• Instructions for the task
Every record is to be restated exactly, with nothing left out.

── Records supplied

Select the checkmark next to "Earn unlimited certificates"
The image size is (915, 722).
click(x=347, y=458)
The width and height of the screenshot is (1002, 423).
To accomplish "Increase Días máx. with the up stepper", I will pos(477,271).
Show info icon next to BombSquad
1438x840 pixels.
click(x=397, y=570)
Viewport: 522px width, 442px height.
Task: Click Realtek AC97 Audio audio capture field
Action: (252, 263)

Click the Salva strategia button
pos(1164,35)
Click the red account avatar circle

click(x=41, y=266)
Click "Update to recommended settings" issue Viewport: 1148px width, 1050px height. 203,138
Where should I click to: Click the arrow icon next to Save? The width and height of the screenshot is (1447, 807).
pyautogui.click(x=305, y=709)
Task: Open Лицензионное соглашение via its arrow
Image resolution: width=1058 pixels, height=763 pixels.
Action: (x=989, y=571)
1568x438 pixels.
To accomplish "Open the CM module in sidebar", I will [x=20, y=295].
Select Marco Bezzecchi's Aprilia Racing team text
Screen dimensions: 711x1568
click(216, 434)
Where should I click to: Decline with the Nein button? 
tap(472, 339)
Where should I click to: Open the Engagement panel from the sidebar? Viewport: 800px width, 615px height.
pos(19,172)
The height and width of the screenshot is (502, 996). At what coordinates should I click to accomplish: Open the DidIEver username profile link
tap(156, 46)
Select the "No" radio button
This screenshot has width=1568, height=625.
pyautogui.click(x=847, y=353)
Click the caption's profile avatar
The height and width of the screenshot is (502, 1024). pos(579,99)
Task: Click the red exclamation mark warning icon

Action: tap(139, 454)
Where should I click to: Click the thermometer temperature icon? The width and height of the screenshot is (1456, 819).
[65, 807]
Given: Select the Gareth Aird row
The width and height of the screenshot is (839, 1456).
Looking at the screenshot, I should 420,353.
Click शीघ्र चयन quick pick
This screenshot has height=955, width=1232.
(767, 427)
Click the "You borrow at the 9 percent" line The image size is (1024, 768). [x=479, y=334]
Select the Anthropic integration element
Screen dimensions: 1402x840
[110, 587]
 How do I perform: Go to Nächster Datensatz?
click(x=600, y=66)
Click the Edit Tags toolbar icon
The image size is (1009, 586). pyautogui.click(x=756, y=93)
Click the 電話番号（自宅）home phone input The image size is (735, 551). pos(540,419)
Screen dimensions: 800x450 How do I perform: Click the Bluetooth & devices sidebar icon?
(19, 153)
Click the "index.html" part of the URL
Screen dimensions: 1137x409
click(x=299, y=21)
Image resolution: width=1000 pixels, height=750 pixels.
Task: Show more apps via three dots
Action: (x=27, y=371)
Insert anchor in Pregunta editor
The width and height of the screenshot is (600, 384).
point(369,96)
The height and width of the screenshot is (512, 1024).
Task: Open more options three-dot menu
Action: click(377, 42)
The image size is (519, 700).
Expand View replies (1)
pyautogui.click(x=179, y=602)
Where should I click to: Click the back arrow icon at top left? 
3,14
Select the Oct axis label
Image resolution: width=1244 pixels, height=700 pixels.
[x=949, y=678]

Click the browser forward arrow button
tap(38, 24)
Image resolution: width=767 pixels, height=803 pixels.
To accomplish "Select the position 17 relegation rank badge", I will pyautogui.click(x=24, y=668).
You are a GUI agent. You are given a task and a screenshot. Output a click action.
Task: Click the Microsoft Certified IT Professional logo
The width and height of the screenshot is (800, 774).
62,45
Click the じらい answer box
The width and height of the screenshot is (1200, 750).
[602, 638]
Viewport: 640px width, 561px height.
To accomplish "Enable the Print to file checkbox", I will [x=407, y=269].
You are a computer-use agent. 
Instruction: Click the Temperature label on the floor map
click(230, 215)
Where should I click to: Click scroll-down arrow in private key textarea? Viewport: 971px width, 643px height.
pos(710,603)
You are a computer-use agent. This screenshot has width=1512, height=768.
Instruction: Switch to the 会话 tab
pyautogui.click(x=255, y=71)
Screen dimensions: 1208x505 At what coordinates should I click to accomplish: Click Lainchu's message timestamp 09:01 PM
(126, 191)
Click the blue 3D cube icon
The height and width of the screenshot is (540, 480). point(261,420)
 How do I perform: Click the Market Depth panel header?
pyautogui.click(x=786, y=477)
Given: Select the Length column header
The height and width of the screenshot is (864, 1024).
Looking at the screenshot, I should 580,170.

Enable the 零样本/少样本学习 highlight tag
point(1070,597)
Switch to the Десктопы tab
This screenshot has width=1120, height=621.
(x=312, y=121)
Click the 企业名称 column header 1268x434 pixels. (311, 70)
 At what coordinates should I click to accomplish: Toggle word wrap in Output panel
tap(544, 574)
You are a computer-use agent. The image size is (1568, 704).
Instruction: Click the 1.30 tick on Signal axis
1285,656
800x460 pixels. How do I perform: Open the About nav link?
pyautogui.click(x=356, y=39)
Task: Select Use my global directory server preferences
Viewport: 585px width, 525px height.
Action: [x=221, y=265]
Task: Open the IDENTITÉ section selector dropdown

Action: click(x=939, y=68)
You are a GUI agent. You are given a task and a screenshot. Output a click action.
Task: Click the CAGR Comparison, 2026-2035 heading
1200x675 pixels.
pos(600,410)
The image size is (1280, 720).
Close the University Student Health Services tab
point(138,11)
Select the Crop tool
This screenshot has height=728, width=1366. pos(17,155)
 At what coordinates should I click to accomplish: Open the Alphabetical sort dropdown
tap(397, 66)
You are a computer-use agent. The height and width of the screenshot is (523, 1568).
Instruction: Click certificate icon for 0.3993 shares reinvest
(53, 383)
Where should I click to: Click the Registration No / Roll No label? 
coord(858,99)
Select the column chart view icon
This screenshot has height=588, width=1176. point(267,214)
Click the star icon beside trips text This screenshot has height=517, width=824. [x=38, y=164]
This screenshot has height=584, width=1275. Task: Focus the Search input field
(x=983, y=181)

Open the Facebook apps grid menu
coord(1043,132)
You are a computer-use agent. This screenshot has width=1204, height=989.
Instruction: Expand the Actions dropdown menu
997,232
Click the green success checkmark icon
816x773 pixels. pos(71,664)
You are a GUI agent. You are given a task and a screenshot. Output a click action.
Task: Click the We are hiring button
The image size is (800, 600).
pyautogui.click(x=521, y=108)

────

• Solution to this exercise
Select the checkmark next to "Earn unlimited certificates"
The image size is (915, 722).
click(x=347, y=458)
The width and height of the screenshot is (1002, 423).
To accomplish "Increase Días máx. with the up stepper", I will pos(477,271).
Show info icon next to BombSquad
1438x840 pixels.
click(x=397, y=570)
Viewport: 522px width, 442px height.
Task: Click Realtek AC97 Audio audio capture field
Action: (252, 263)

Click the Salva strategia button
pos(1164,35)
Click the red account avatar circle

click(x=41, y=266)
Click "Update to recommended settings" issue Viewport: 1148px width, 1050px height. 203,138
Where should I click to: Click the arrow icon next to Save? The width and height of the screenshot is (1447, 807).
pyautogui.click(x=305, y=709)
Task: Open Лицензионное соглашение via its arrow
Image resolution: width=1058 pixels, height=763 pixels.
Action: (x=989, y=571)
1568x438 pixels.
To accomplish "Open the CM module in sidebar", I will [x=20, y=295].
Select Marco Bezzecchi's Aprilia Racing team text
Screen dimensions: 711x1568
click(216, 434)
Where should I click to: Decline with the Nein button? 
tap(472, 339)
Where should I click to: Open the Engagement panel from the sidebar? Viewport: 800px width, 615px height.
pos(19,172)
The height and width of the screenshot is (502, 996). At what coordinates should I click to accomplish: Open the DidIEver username profile link
tap(156, 46)
Select the "No" radio button
This screenshot has width=1568, height=625.
pyautogui.click(x=847, y=353)
Click the caption's profile avatar
The height and width of the screenshot is (502, 1024). pos(579,99)
Task: Click the red exclamation mark warning icon

Action: tap(139, 454)
Where should I click to: Click the thermometer temperature icon? The width and height of the screenshot is (1456, 819).
[65, 807]
Given: Select the Gareth Aird row
The width and height of the screenshot is (839, 1456).
Looking at the screenshot, I should 420,353.
Click शीघ्र चयन quick pick
This screenshot has height=955, width=1232.
(767, 427)
Click the "You borrow at the 9 percent" line The image size is (1024, 768). [x=479, y=334]
Select the Anthropic integration element
Screen dimensions: 1402x840
[110, 587]
 How do I perform: Go to Nächster Datensatz?
click(x=600, y=66)
Click the Edit Tags toolbar icon
The image size is (1009, 586). pyautogui.click(x=756, y=93)
Click the 電話番号（自宅）home phone input The image size is (735, 551). pos(540,419)
Screen dimensions: 800x450 How do I perform: Click the Bluetooth & devices sidebar icon?
(19, 153)
Click the "index.html" part of the URL
Screen dimensions: 1137x409
click(x=299, y=21)
Image resolution: width=1000 pixels, height=750 pixels.
Task: Show more apps via three dots
Action: (x=27, y=371)
Insert anchor in Pregunta editor
The width and height of the screenshot is (600, 384).
point(369,96)
The height and width of the screenshot is (512, 1024).
Task: Open more options three-dot menu
Action: click(377, 42)
The image size is (519, 700).
Expand View replies (1)
pyautogui.click(x=179, y=602)
Where should I click to: Click the back arrow icon at top left? 
3,14
Select the Oct axis label
Image resolution: width=1244 pixels, height=700 pixels.
[x=949, y=678]

Click the browser forward arrow button
tap(38, 24)
Image resolution: width=767 pixels, height=803 pixels.
To accomplish "Select the position 17 relegation rank badge", I will pyautogui.click(x=24, y=668).
You are a GUI agent. You are given a task and a screenshot. Output a click action.
Task: Click the Microsoft Certified IT Professional logo
The width and height of the screenshot is (800, 774).
62,45
Click the じらい answer box
The width and height of the screenshot is (1200, 750).
[602, 638]
Viewport: 640px width, 561px height.
To accomplish "Enable the Print to file checkbox", I will [x=407, y=269].
You are a computer-use agent. 
Instruction: Click the Temperature label on the floor map
click(230, 215)
Where should I click to: Click scroll-down arrow in private key textarea? Viewport: 971px width, 643px height.
pos(710,603)
You are a computer-use agent. This screenshot has width=1512, height=768.
Instruction: Switch to the 会话 tab
pyautogui.click(x=255, y=71)
Screen dimensions: 1208x505 At what coordinates should I click to accomplish: Click Lainchu's message timestamp 09:01 PM
(126, 191)
Click the blue 3D cube icon
The height and width of the screenshot is (540, 480). point(261,420)
 How do I perform: Click the Market Depth panel header?
pyautogui.click(x=786, y=477)
Given: Select the Length column header
The height and width of the screenshot is (864, 1024).
Looking at the screenshot, I should 580,170.

Enable the 零样本/少样本学习 highlight tag
point(1070,597)
Switch to the Десктопы tab
This screenshot has width=1120, height=621.
(x=312, y=121)
Click the 企业名称 column header 1268x434 pixels. (311, 70)
 At what coordinates should I click to accomplish: Toggle word wrap in Output panel
tap(544, 574)
You are a computer-use agent. The image size is (1568, 704).
Instruction: Click the 1.30 tick on Signal axis
1285,656
800x460 pixels. How do I perform: Open the About nav link?
pyautogui.click(x=356, y=39)
Task: Select Use my global directory server preferences
Viewport: 585px width, 525px height.
Action: [x=221, y=265]
Task: Open the IDENTITÉ section selector dropdown

Action: click(x=939, y=68)
You are a GUI agent. You are given a task and a screenshot. Output a click action.
Task: Click the CAGR Comparison, 2026-2035 heading
1200x675 pixels.
pos(600,410)
The image size is (1280, 720).
Close the University Student Health Services tab
point(138,11)
Select the Crop tool
This screenshot has height=728, width=1366. pos(17,155)
 At what coordinates should I click to accomplish: Open the Alphabetical sort dropdown
tap(397, 66)
You are a computer-use agent. The height and width of the screenshot is (523, 1568).
Instruction: Click certificate icon for 0.3993 shares reinvest
(53, 383)
Where should I click to: Click the Registration No / Roll No label? 
coord(858,99)
Select the column chart view icon
This screenshot has height=588, width=1176. point(267,214)
Click the star icon beside trips text This screenshot has height=517, width=824. [x=38, y=164]
This screenshot has height=584, width=1275. Task: Focus the Search input field
(x=983, y=181)

Open the Facebook apps grid menu
coord(1043,132)
You are a computer-use agent. This screenshot has width=1204, height=989.
Instruction: Expand the Actions dropdown menu
997,232
Click the green success checkmark icon
816x773 pixels. pos(71,664)
You are a GUI agent. You are given a task and a screenshot. Output a click action.
Task: Click the We are hiring button
The image size is (800, 600).
pyautogui.click(x=521, y=108)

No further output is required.